Die Schweizer Pharmaindustrie stehe jedoch weiterhin unter grossem Druck. Dies insbesondere, weil sie seit dieser Woche zu einem Referenzland für US-Medikamentenpreise geworden sei. Das bedeute einen erheblichen Druck auf die Preisfestsetzung. Denn wenn die Schweiz als Benchmark für die USA diene, würden Medikamente hierzulande nur noch zu mit den USA vergleichbaren Preisen angeboten oder kämen gar nicht, respektive massiv verzögert, auf den Markt. Interpharma ruft die Politik dazu auf, die Preisfestsetzung für innovative Medikamente zu modernisieren und auf weitere reine Kostensenkungsmassnahmen zu verzichten.
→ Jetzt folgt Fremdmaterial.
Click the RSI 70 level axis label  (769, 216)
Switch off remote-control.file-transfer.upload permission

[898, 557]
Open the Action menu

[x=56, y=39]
Der Wirtschaftsdachverband Economiesuisse begrüsst den Abschluss des Zoll-Abkommens mit den USA. Doch damit seien bei weitem nicht alle Probleme des Wirtschaftsstandorts Schweiz gelöst und es brauche weitere Massnahmen zu dessen Stärkung.

Die Zölle hätten die exportorientierte Schweizer Wirtschaft in den vergangenen Monaten sehr belastet und seien für gewisse Firmen existenzbedrohend gewesen, schreibt Economiesuisse in einer Stellungnahme vom Freitagabend. Mit dem neuen Abkommen erhalte die Schweiz nun gleich lange Spiesse wie die EU-/EFTA-Staaten.

Jedoch stellten auch die US-Zölle in Höhe von 15 Prozent eine Belastung für Schweizer Exportunternehmen dar. Die Unsicherheit bleibe, der Protektionismus nehme weltweit zu und im Inland schränke die immer feinmaschigere Regulierung die unternehmerische Freiheit ein und verteuere die Produktion.

Economiesuisse fordert, der Standort Schweiz müsse wieder gestärkt werden. Er dürfe nicht durch Gesetze und Verordnungen eingeschränkt werden. Und die Kostenlast für Unternehmen und Arbeitnehmende müsse rasch und massgeblich reduziert werden.